Fast forward to 2015. Now there is Blue Buffalo Pet Food, Nature's Variety Instinct, Addiction and several others. These are the challenger brands. They take nothing for granted. They enter the pet store near you with lots of gumption and new marketing ideas that challenge the traditional pattern of pet food advertising. They smash through the clichés of pet food advertising, namely:

-the shiny-coated pet TV commercial
-the dog-lover speaking to camera about how wonderful the food is commercial
-the pet running towards the master for a hug in glowing sunlight commercial.
-who can forget the tried and true dog running through the grass shot, blazing its way to the food bowl
-And the pièce de résistance, of course, is the lick shot on the child's grinning face commercial.

All these clichés are perhaps one of the reasons why the newcomers are gaining ground for their brands, in addition to the new formulations and product attributes.

Much like Chipotle is doing in the fast food business, these new brands are challenging the marketing status quo in pet food and gaining a lot of passionate advocates in the process -- people who are very vocal on social media.

"I think one of the main tasks for the innovator is often the communication. Since you're creating a product that meets a new need, there's work involved in explaining exactly what you've created and how it's better than what people are in the habit of using," says Lucy Postins, founder of the human-grade whole-food pet food company.

What some pet food marketers do has changed almost beyond recognition; the tactics used to drive brand awareness, interest and loyalty are completely different from the marketing mix of just a few years ago. The challenger brands are forced to be more innovative. But interestingly, the marketing of traditional brands has not changed much since the discipline of brand management was first developed over fifty years ago.

With less market share, and more modest budgets, the challenger brands by nature have to do more with less, and many of them have on the whole devised approaches that will best prepare their brands to effectively connect and interact with pet owners to drive business growth.


Case is point is a new campaign by Nature Variety's Instinct called Long Live Pets, that's making a lot of waves. It's a social movement to fight for rescue dogs across America. By aligning with such a large and passionate group of pet-owners, Instinct touches a nerve with a lot of people. You upload a photo of your rescue pet, which will be turned into a series of films that will run nationally (full disclosure we worked on this brand).

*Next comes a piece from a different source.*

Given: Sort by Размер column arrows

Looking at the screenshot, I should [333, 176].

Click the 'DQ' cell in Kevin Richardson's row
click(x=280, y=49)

Likewise, Blue Buffalo has pervasive advertising that is deliberately "in-your-face." It encourages "pet parents" to compare the Buff to the competition, the founder of the company told Bloomberg. Blue Buffalo's television spots and Internet videos have become so familiar they've been parodied on Saturday Night Live. The mock commercial for "Blue River" dog food aired on NBC. Guest host Seth Rogen and SNL cast member Cecily Strong played the sort of overwrought consumers who philosophize about pet nutrition in Blue Buffalo's actual ads. The characters suffer an emotional meltdown as they discuss what they've fed their bug-eyed pug mix, Peanut.

I have a set of friends who are so suspicious of pet food that they only serve their dog food what they cook for the family and eat. Unabashedly, the dog has a comfortable place at the table.

Against these challengers the big pet food brands are fighting back. In a very public campaign in 2014, Nestle Purina took Blue Buffalo to task, saying the upstart brand is falsely claiming its products contain no animal byproducts or grain. This campaign was backed by an unusually sophisticated communications effort that included its own website, according to Ad Age.

As a consumer overwhelmed by the profusion of brands, it's increasingly more confusing and difficult to know what's right for your little Balthazar or Zorro. In the past we relied on our gut. We relied on what our parents fed our family pets. We relied on the vet. But now as new brands knock on our door and push us to compare and think about this more than we have in the past, we relying increasingly on communications and marketing and the internet for information so we can learn about pet food and which brand is right for our pet.